Please copy out, word for word, everything from the line containing "Given: Click the brush preset Search field" down to the line containing "Action: tap(751, 222)", leaving the pictures out of your answer.

*** Records shown

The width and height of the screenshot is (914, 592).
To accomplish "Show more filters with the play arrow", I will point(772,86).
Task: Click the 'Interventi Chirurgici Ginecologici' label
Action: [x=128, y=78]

******
*** Records shown

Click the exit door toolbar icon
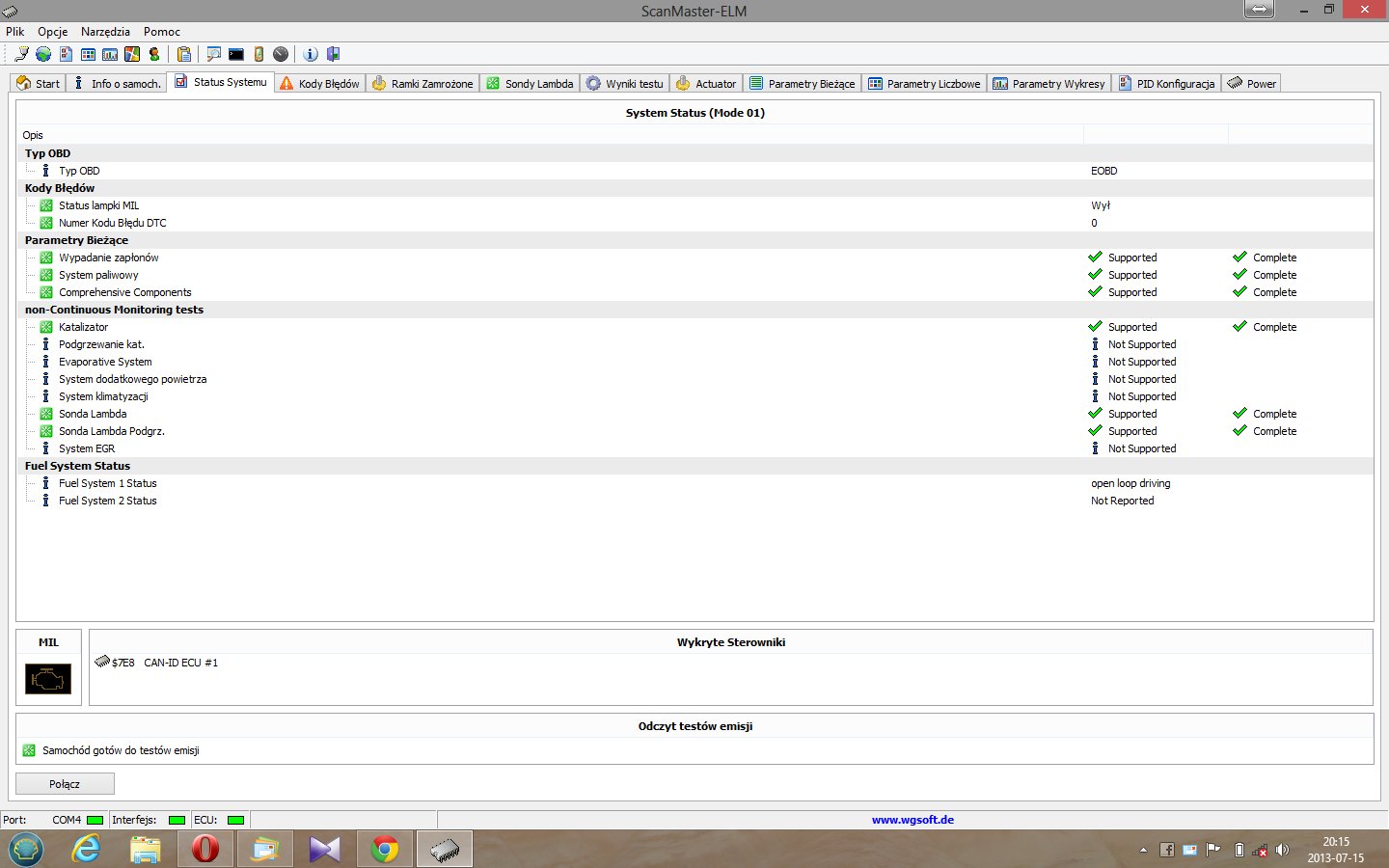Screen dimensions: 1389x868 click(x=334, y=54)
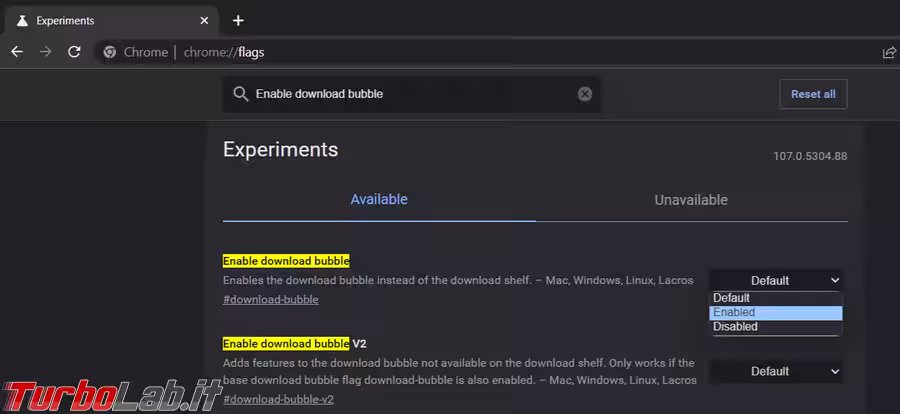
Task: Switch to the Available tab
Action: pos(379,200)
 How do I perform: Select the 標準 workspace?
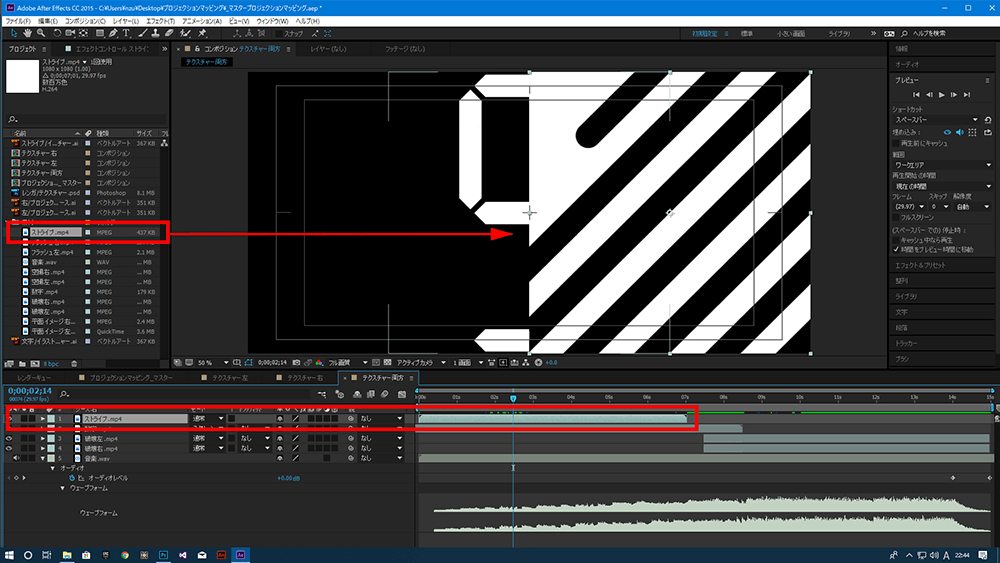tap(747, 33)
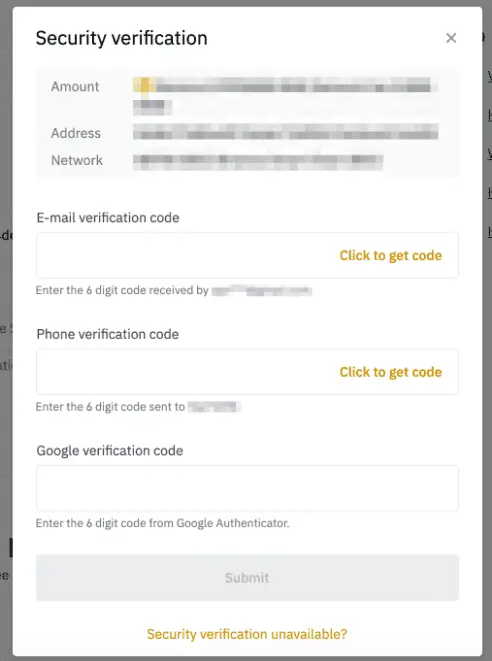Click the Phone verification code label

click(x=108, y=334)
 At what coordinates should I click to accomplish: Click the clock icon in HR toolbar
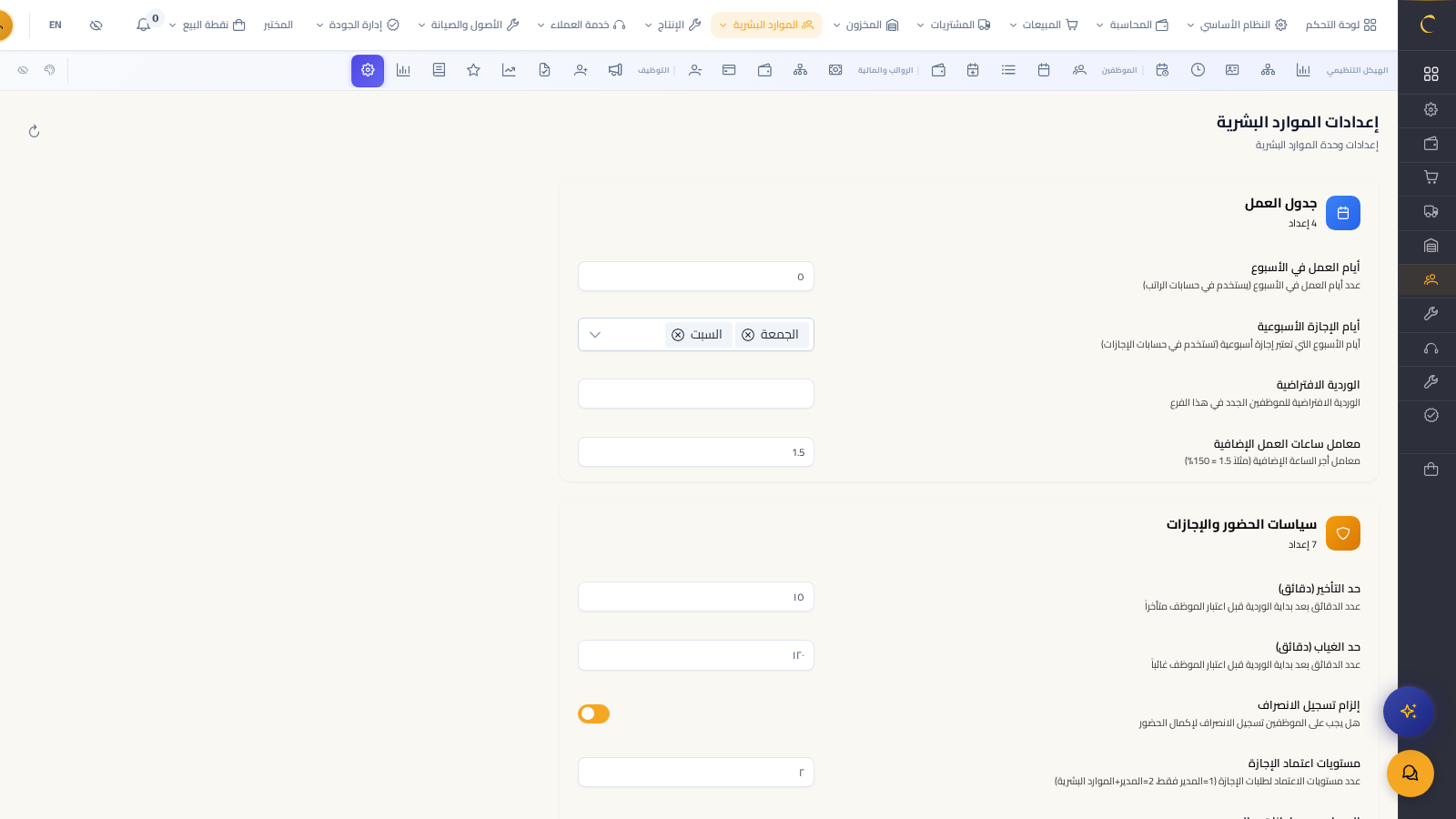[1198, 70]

******
*** Records shown

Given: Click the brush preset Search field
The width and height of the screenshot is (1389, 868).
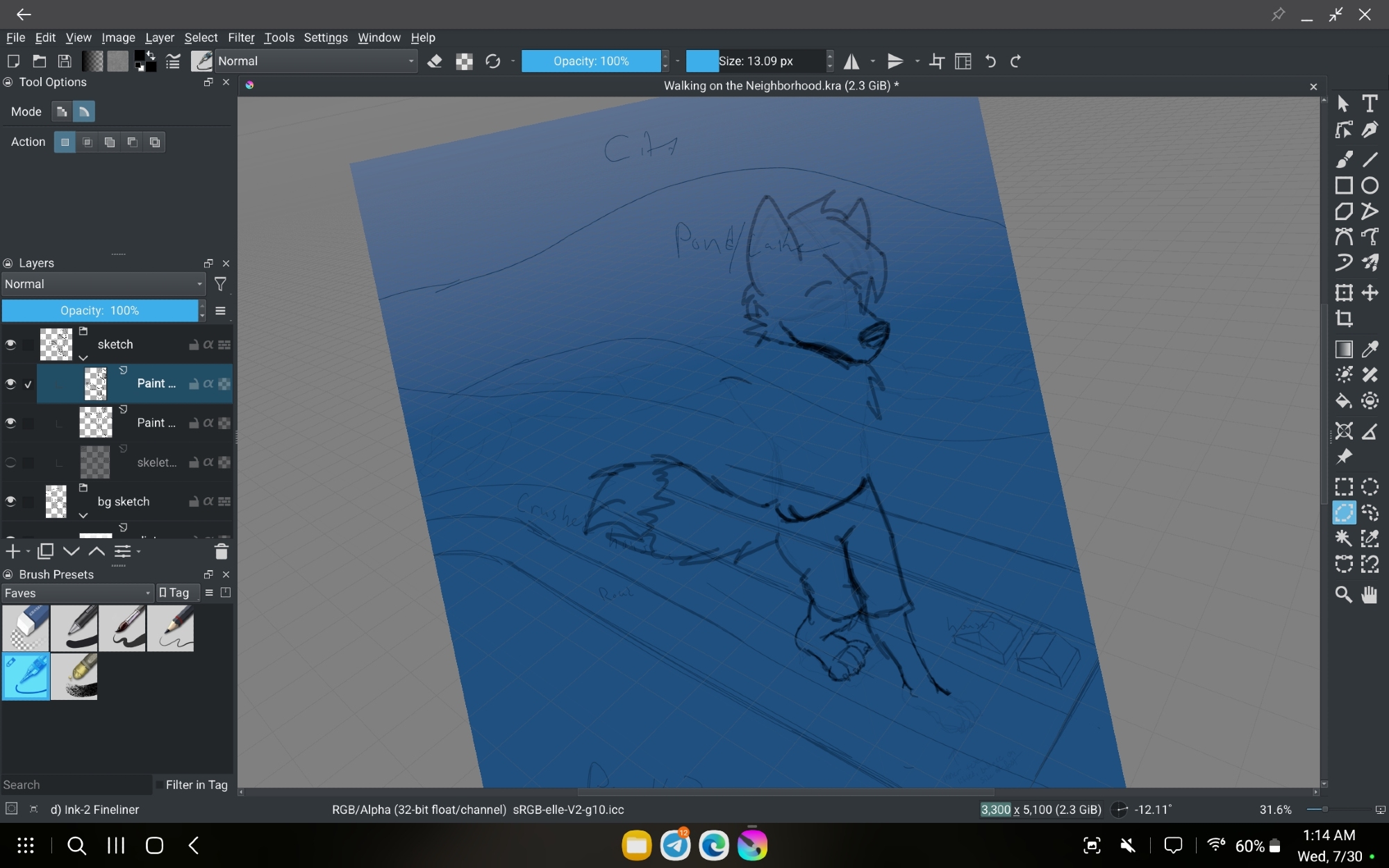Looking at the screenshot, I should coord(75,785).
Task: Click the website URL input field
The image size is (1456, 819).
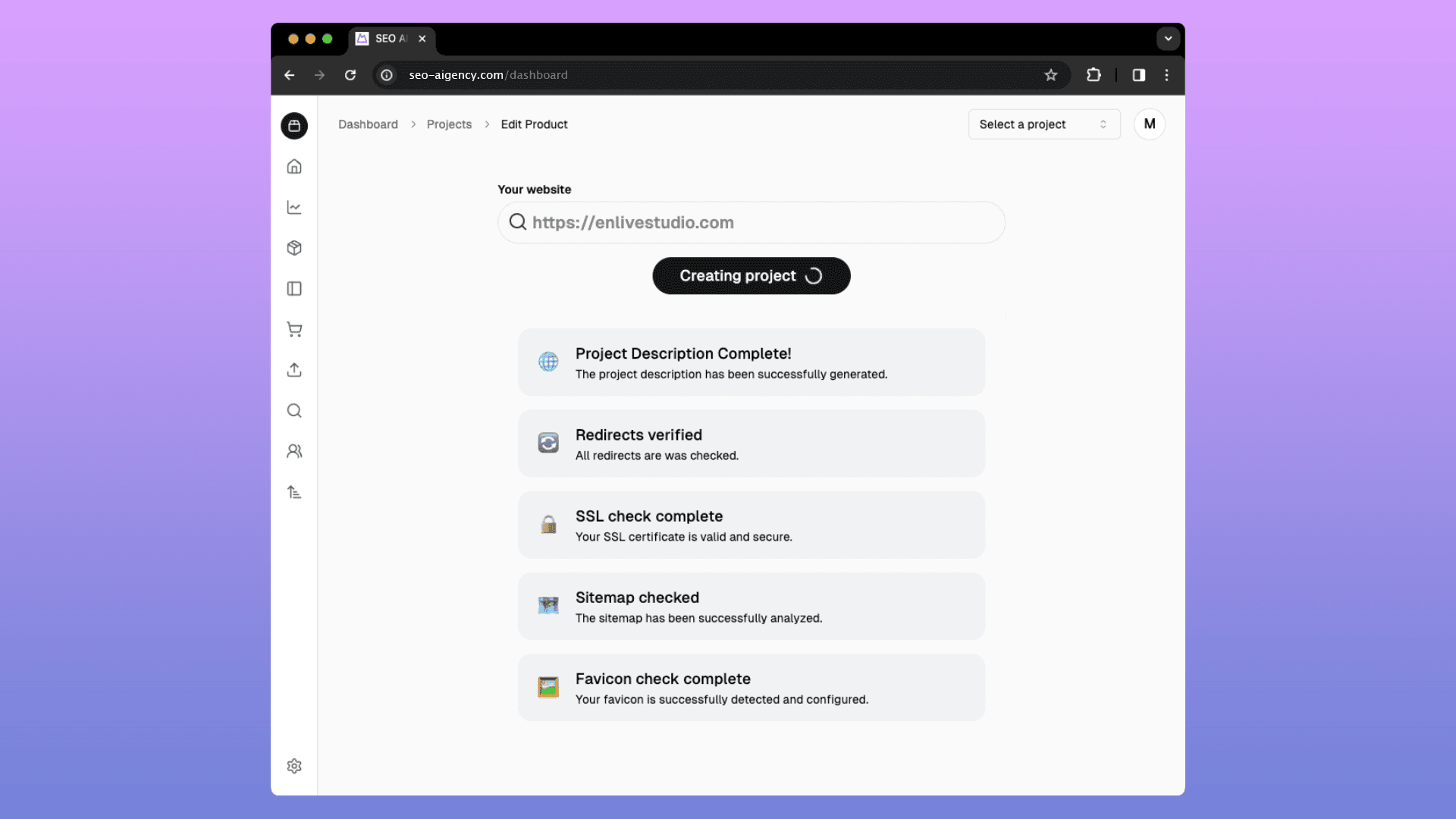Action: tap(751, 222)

******

**Task solution:**
Given: Click the brush preset Search field
The width and height of the screenshot is (1389, 868).
Looking at the screenshot, I should coord(75,785).
Task: Click the website URL input field
The image size is (1456, 819).
Action: tap(751, 222)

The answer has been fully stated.